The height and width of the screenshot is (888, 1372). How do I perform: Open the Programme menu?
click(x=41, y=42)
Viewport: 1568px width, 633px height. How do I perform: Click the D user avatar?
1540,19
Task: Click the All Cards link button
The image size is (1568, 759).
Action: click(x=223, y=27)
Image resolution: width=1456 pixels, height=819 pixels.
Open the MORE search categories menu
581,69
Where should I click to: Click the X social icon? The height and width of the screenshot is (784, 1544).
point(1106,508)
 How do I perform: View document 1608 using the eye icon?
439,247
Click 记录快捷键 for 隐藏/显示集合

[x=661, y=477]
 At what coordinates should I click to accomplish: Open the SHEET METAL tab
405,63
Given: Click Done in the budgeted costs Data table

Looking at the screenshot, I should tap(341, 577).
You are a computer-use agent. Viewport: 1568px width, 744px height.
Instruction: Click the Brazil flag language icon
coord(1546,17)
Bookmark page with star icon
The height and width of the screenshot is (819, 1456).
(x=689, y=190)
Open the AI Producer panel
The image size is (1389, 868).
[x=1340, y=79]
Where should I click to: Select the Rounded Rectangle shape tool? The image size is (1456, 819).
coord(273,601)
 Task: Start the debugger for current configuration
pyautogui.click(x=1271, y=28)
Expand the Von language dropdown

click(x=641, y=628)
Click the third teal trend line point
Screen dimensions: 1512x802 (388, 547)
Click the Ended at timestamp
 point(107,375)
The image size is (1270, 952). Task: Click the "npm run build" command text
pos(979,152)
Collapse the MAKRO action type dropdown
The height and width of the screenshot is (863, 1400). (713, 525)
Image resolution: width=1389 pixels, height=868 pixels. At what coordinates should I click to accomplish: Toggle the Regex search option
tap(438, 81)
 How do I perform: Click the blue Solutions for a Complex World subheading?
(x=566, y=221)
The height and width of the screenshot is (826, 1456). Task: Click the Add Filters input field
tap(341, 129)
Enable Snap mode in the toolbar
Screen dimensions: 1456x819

· · · · · · ·

* **How to complete this task**:
Everything above from the line containing "Given: Click Done" down to the line containing "Bookmark page with star icon" should be copied exactly, both end lines included, and nothing else.

* **Response box**:
Given: Click Done in the budgeted costs Data table

Looking at the screenshot, I should tap(341, 577).
You are a computer-use agent. Viewport: 1568px width, 744px height.
Instruction: Click the Brazil flag language icon
coord(1546,17)
Bookmark page with star icon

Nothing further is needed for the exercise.